Instructions for the task: Scan the entries and state how many lines contain "computer". Write no other text.

Pixel coordinate grounding data:
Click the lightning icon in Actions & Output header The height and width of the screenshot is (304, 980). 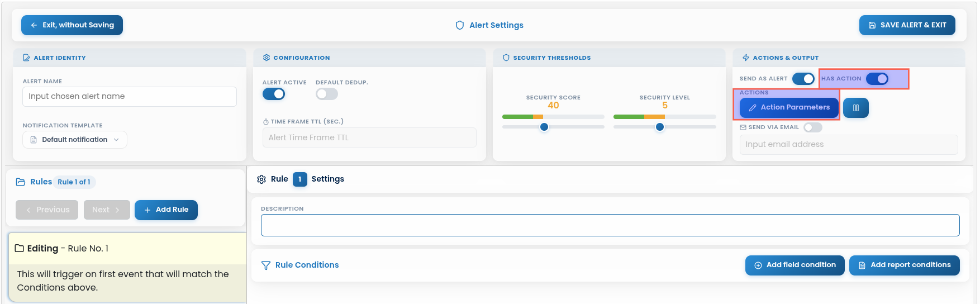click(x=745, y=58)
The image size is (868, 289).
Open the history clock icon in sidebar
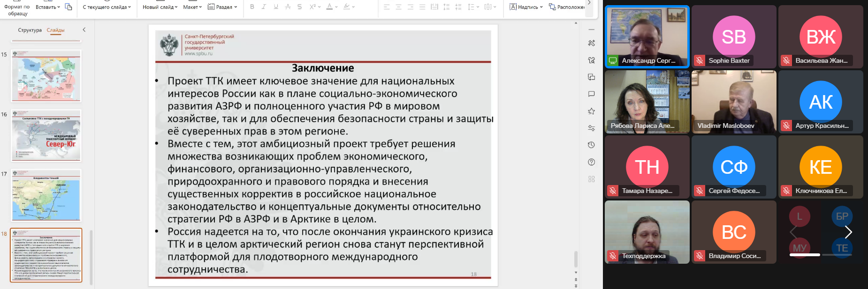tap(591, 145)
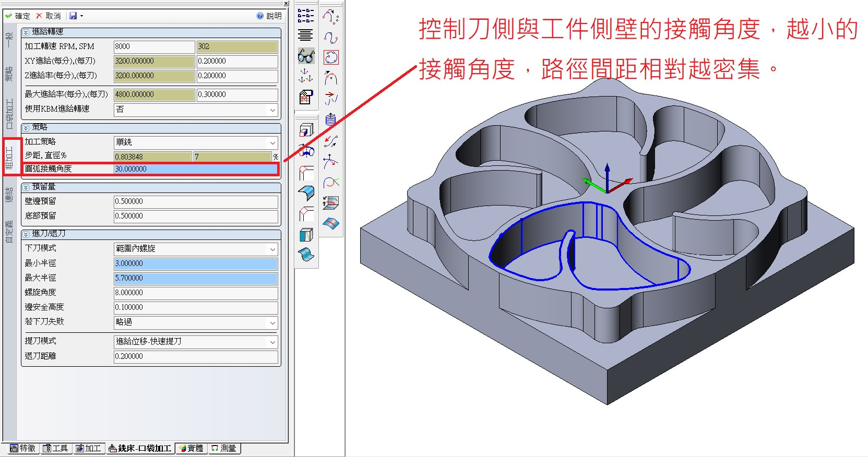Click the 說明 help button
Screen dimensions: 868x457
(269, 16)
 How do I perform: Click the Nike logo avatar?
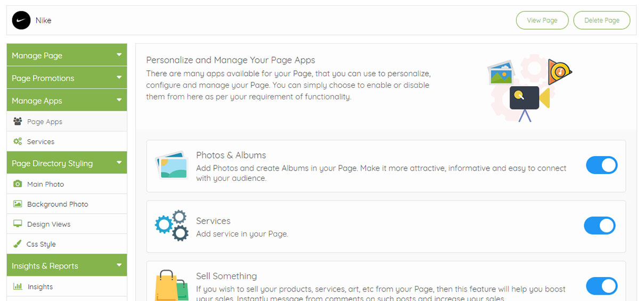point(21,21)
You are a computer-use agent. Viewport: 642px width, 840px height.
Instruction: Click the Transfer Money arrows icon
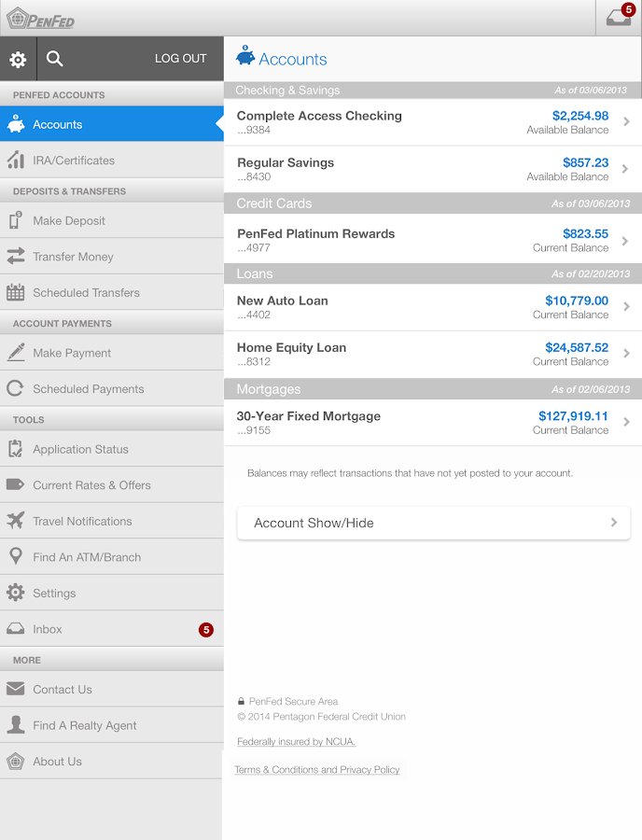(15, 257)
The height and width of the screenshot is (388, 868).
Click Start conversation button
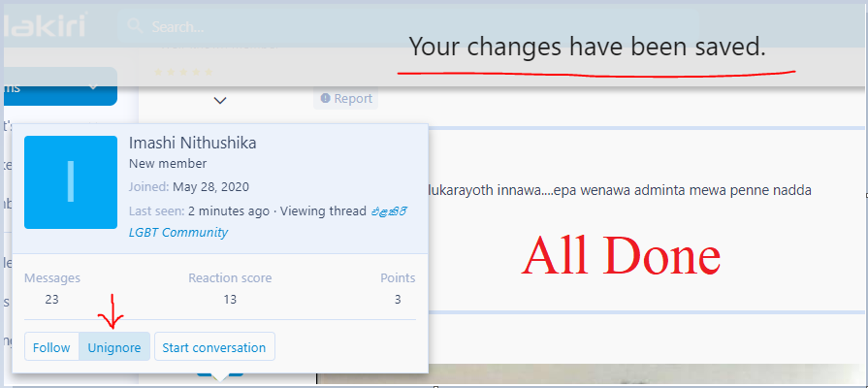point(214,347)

* * *

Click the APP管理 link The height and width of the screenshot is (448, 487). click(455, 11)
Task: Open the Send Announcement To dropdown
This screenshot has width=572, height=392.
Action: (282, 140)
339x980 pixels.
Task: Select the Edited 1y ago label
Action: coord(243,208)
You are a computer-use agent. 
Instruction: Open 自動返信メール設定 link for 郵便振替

...

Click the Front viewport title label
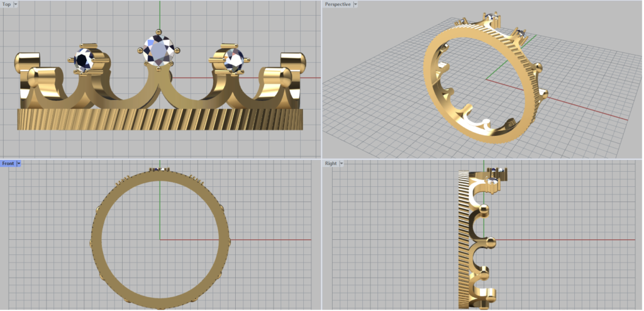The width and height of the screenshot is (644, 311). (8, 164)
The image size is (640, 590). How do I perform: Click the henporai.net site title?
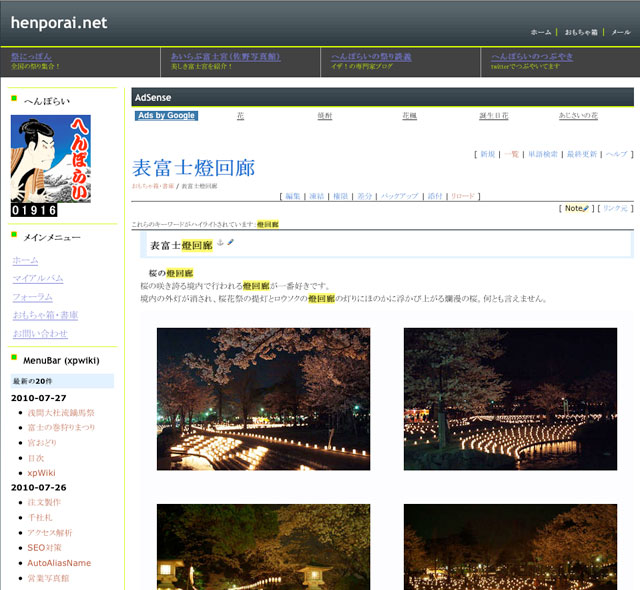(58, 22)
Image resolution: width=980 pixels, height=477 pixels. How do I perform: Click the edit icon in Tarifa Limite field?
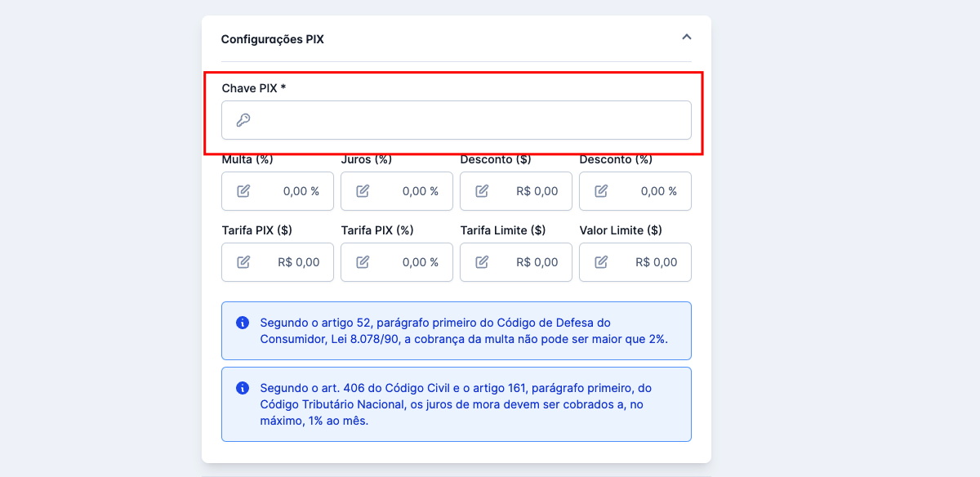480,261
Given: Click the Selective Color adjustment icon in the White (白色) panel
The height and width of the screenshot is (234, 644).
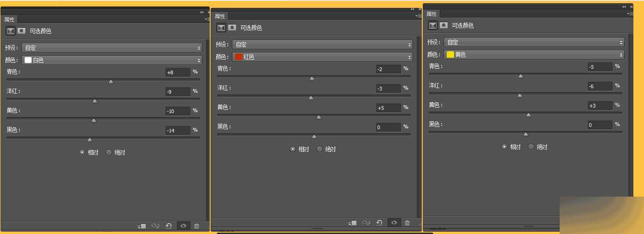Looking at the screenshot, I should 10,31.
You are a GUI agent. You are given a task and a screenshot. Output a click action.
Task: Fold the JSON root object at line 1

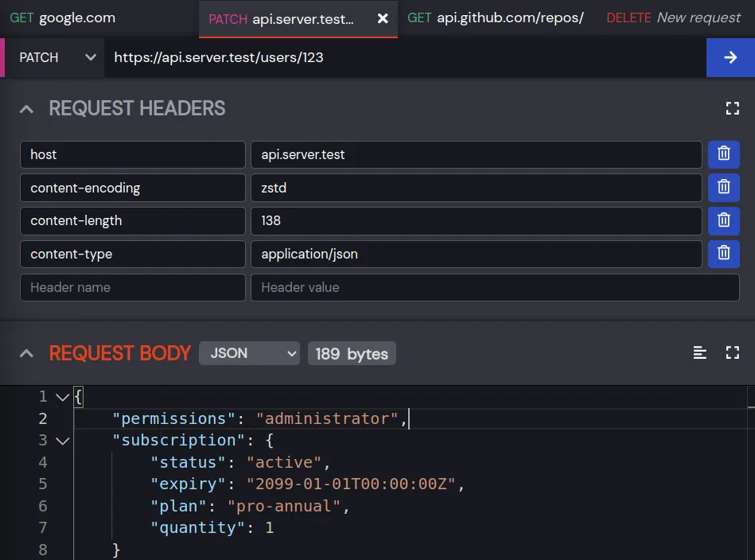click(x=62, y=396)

Response to the exercise: 2